For Luis first two years he lived inside with plenty of balcony view. Also, about once a month he would go to the country to gradma's house in the Bernese Oberland part of Switzerland. There is was easy to let him outside. 

Now for the past year and 1/2 he has lived with me on a ground floor of an apartment building -- one that was closer to my new job. 

Yet again, I really need to move. This time, I could only find a 5th floor apartment... 

Really any and all suggestions you may have on finding ways to coop with Luis transitioning mostly to indoor living would be greatly appreciated. I love my boy and I want to find a way to teach him to be happy. 

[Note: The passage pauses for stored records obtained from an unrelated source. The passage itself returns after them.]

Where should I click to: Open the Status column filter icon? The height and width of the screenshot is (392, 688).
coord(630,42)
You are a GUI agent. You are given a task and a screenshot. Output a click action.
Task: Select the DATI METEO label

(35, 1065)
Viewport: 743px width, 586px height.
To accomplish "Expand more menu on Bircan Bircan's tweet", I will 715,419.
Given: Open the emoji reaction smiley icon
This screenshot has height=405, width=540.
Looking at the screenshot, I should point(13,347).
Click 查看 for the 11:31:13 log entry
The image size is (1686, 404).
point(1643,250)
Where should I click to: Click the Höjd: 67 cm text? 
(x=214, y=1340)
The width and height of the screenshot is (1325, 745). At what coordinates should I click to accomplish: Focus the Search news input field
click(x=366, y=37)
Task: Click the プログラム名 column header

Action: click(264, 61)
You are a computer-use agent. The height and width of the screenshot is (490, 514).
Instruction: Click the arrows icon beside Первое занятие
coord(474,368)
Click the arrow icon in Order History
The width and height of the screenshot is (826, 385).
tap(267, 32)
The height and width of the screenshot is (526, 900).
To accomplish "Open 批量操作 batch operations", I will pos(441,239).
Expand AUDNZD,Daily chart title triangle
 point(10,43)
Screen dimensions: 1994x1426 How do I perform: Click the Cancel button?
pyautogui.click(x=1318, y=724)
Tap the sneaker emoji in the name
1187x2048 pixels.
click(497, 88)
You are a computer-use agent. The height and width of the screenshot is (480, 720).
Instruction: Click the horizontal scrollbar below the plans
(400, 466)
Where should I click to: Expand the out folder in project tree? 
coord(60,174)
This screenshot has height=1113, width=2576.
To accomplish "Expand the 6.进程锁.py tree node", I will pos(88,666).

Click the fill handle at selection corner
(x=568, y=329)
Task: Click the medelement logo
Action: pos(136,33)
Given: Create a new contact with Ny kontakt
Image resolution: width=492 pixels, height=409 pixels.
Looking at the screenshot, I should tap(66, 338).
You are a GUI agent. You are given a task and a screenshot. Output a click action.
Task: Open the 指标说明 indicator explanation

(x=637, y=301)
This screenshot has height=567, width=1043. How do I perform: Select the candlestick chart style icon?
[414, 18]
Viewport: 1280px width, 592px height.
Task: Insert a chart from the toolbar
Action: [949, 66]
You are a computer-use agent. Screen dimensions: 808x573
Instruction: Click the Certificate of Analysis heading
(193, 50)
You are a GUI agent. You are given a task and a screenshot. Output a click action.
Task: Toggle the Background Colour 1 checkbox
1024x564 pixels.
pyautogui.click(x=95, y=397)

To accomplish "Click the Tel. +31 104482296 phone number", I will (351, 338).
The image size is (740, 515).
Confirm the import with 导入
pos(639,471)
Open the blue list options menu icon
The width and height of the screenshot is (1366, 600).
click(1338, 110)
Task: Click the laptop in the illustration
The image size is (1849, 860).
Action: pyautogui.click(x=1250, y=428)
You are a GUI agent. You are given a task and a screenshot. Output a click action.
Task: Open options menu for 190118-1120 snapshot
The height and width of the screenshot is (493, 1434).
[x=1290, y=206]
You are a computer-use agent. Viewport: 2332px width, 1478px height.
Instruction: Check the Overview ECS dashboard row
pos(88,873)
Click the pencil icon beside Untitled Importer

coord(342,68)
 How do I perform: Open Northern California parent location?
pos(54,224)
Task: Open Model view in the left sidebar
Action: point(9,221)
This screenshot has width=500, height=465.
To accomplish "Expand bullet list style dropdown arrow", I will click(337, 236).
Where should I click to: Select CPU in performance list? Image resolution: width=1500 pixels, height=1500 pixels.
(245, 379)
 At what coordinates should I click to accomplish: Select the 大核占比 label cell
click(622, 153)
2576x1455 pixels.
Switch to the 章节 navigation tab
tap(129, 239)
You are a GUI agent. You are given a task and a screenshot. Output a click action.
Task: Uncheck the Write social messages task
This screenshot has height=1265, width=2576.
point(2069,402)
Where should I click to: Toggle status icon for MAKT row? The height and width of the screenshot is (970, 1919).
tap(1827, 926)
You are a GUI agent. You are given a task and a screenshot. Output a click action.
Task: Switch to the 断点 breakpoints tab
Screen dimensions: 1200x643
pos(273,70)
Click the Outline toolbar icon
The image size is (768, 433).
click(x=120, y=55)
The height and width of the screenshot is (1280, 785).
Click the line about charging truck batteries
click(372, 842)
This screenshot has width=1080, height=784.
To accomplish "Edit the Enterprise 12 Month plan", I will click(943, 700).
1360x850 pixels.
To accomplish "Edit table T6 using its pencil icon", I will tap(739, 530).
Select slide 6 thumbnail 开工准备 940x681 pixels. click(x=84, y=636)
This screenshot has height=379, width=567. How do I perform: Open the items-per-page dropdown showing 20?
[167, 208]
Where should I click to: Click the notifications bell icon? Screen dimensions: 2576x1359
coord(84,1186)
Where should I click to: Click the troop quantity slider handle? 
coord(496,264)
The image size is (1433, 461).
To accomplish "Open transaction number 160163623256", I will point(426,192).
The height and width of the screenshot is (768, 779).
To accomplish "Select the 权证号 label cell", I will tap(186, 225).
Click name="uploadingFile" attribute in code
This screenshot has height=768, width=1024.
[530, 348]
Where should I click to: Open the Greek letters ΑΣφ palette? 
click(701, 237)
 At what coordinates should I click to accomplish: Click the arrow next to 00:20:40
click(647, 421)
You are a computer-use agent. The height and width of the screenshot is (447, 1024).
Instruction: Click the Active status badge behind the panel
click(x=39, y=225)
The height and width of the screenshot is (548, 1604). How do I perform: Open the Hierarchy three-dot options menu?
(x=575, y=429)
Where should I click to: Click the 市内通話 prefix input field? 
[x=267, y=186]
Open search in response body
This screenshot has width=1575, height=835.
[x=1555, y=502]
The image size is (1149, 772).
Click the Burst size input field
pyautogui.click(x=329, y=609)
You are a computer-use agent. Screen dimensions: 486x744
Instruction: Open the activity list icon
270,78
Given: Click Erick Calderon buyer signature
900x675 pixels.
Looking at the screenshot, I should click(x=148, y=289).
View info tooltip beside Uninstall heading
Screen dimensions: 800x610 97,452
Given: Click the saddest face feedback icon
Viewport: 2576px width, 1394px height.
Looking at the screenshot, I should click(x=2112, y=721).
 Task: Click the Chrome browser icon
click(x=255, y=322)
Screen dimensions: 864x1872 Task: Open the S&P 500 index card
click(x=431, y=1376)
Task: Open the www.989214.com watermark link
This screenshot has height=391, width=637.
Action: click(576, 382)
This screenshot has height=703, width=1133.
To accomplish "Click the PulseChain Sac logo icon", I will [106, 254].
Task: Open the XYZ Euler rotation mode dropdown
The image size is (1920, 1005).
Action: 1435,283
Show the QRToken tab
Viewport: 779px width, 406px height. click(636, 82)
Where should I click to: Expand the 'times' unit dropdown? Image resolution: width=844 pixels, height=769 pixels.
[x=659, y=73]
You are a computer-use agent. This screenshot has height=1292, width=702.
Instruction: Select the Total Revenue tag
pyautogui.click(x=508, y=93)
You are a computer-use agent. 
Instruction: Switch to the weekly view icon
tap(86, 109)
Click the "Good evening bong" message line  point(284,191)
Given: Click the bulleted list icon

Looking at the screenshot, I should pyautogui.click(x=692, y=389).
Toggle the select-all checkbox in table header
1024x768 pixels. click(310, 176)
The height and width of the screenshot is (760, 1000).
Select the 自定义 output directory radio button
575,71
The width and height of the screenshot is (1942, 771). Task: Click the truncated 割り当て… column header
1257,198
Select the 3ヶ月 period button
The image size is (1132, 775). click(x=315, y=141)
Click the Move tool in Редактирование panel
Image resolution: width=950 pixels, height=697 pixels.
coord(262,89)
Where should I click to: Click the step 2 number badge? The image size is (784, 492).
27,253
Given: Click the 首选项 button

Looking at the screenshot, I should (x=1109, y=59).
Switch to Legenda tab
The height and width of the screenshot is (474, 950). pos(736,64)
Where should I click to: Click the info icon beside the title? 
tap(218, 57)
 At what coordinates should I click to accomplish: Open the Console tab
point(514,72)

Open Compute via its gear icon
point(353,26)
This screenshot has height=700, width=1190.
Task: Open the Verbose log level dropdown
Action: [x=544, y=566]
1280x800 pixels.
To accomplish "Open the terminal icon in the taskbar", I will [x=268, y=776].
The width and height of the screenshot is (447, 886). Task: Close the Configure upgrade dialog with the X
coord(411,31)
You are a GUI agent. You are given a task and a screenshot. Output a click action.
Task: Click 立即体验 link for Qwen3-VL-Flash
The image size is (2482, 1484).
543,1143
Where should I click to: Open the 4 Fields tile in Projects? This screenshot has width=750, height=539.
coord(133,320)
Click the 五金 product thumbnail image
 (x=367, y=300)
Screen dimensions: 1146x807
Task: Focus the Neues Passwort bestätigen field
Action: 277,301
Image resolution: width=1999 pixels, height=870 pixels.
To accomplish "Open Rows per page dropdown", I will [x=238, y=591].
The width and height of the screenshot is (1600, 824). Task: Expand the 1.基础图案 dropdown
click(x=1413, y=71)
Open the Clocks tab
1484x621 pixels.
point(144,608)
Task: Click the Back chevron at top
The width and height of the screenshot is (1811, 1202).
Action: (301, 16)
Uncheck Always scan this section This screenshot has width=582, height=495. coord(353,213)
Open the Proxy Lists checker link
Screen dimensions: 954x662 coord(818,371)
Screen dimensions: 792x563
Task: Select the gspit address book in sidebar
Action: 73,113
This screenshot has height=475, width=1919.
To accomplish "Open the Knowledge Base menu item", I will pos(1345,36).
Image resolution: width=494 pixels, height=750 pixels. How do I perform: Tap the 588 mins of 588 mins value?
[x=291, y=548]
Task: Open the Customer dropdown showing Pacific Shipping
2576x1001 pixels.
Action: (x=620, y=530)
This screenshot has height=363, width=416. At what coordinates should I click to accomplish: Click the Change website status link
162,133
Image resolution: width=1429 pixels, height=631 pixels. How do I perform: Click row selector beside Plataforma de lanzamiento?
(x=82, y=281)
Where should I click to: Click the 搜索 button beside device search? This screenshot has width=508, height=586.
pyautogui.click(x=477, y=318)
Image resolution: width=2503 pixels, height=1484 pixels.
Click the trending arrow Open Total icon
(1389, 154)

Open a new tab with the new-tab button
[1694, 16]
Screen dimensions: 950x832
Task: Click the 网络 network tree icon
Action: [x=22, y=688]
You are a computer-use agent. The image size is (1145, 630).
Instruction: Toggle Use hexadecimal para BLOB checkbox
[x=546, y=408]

He still will get to visit grandma once a month for at least a week or so. Many thanks again for your suggestions in advance.

Best.

Michael & Luis


----------



## Izzie999 (Nov 27, 2008)

:Hi Mike,

I have pm'd you. Good luck with Luis

Izzie


----------



## GLAcat (Nov 26, 2008)

About 4 years ago we moved from a house in a small village (where our cat Thomas would be allowed out at any time) to a 6th floor flat in Glasgow. We talked it over with our vet who said that most cats adjust quite easily to this. So we brought Thomas to Glasgow (7 hours in the car - I bought a large dog cage to give him plenty of room). He settled in immediately and never seemed to miss his outside life.

YMMV

Martyn


----------



## shortbackandsides (Aug 28, 2008)

Hi i have indoor cats,they are very content and happy,there are many toys,climbing frames you can get to keep him occupied,so dont worry im sure he`ll cope fine


----------



## Siamese Kelly (Jan 6, 2008)

Hi Micheal and Luis and welcome alongWe also have indoor cats only whom are all more than stimulated and very happy and forfilled,we also have an old man moggie who for the first 6/7 yrs of his life was a free roaming chap who kinda just accepted and got on with things,then because of fears for his safety we built him his own bachelor,old man pad and so though he still has fresh air,he is enclosed and safe and believe me he is far happier and has adapted extremely well,so like SBAS's has said with enough stimulation ie toys/climbing frame etc and lots of interaction from you he will i'm sure settle fine and if your at work for long periods you could always consider getting him a companionGood luck with the move and do keep us updated on how you and he go,thanks


----------



## kazkat (Dec 7, 2008)

Think everyone has said it all but a really decent climbing frame with a few platforms and beds is a must.


----------